Il est difficile de dater avec précision ces textes, la confrontation de plusieurs critères permet de les attribuer aux époques mérovingienne (notices n°84-88 selon Olivier Ruffier) ou carolingienne, et peut-être certains d’entre eux relèvent-ils davantage du RICG que du CIFM. Sans être assuré de la datation haute et afin de respecter la cohérence de l’ensemble, il est préférable d’éditer toute la collection. Pour mieux comprendre la production épigraphique de ces périodes, nous renvoyons le lecteur au volume Hors Série n°1 du CIFM consacré aux épitaphes carolingiennes du Centre Ouest de la France (Poitou, Touraine, Anjou, Maine)[4].

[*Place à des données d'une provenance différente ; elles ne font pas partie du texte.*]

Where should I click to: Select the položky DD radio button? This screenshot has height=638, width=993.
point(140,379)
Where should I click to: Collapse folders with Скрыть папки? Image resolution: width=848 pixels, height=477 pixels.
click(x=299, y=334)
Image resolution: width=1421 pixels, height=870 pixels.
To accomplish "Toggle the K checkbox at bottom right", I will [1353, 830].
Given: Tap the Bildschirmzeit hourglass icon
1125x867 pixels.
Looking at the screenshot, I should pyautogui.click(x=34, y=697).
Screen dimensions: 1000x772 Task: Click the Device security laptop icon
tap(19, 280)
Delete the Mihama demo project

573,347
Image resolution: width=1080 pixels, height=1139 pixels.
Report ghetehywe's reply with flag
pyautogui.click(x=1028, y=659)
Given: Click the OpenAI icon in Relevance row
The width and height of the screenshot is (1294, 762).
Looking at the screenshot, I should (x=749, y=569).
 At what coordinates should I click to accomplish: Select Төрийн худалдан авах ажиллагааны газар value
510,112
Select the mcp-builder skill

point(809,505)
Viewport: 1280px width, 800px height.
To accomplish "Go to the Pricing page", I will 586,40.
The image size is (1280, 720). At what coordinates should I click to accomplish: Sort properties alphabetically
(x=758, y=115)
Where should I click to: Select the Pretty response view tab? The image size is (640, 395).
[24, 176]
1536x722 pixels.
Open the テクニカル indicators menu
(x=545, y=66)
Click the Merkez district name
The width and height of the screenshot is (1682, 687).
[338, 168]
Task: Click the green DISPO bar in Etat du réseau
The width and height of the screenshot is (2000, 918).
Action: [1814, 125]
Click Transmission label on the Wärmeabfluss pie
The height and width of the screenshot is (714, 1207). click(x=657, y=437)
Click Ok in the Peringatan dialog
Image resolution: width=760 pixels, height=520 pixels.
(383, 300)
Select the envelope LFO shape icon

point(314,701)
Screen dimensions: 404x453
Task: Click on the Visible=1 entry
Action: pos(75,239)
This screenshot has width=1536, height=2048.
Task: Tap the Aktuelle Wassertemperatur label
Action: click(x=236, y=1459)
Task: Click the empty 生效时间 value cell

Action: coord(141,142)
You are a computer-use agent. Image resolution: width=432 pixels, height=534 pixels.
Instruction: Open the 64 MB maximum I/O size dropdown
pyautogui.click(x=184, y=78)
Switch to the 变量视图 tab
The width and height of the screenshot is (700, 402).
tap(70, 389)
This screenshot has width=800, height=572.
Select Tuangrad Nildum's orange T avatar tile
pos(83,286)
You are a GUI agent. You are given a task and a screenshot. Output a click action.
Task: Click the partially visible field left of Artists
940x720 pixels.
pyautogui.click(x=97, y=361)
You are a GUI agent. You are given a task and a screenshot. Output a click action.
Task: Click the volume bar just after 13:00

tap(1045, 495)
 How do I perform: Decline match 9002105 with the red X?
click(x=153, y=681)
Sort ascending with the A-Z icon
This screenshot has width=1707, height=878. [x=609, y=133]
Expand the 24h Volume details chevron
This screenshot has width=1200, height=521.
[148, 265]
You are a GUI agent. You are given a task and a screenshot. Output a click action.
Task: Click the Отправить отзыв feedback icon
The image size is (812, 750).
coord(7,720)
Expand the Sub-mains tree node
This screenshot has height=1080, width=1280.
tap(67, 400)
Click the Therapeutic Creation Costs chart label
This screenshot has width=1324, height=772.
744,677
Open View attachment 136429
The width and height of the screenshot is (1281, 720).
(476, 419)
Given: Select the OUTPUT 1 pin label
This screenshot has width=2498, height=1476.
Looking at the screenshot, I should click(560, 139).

Les défunts commémorés par ces inscriptions sont des hommes, des femmes et des enfants, dont le statut social n’est jamais mentionné ; on ne sait donc s’il s’agit de clercs ou de laïcs. Ces personnages sont, sans nul doute, des lettrés appartenant à une élite cultivée. Leur lien avec Saint-Outrille n’est pas connu. Les similitudes repérables dans la dizaine d’épitaphes découvertes en 1981 laissent penser à l’existence d’un atelier ayant travaillé pour la nécropole de Saint-Outrille, sur une période de temps assez brève. La composition formulaire de cette série a été étudiée par Cécile Treffort[5]. Les rédacteurs, qui pouvaient être les lapicides eux-mêmes, avaient sans doute à leur disposition plusieurs membres de phrases, dont certains étaient versifiés, et ils les associaient comme ils l’entendaient.




[1] Nom donné par l’incipit du fragment.
[2] Corpus inscriptionum Medii Aevi Helvetiae, 2, p. 102-105 n°49.
[3] Jenn, Ruffier, « Les plates-tombes de Saint-Outrille-du-Château », 1986, p. 33-74.
[4] Voir aussi Treffort C., Mémoires carolingiennes. L’épitaphe entre célébration mémorielle, genre littéraire et manifeste politique (milieu VIIIe-début XIe siècle) , Rennes, 2007.
[5] Sur la composition des inscriptions carolingiennes de Saint-Outrille, voir Treffort C., « Corps individuel, corps social, corps eschatologique. Le discours sur le corps dans les épitaphes carolingiennes » Actes du colloque du XXXVe Congrès international de l'Association des Professeurs de Langues Anciennes de l'Enseignement supérieur. Poitiers, 24-26 mai 2002 , Poitiers, 2004, p. 37-38 ; Treffort C., Mémoires carolingiennes, op. cit., p. 188-203, particulièrement et 194-195.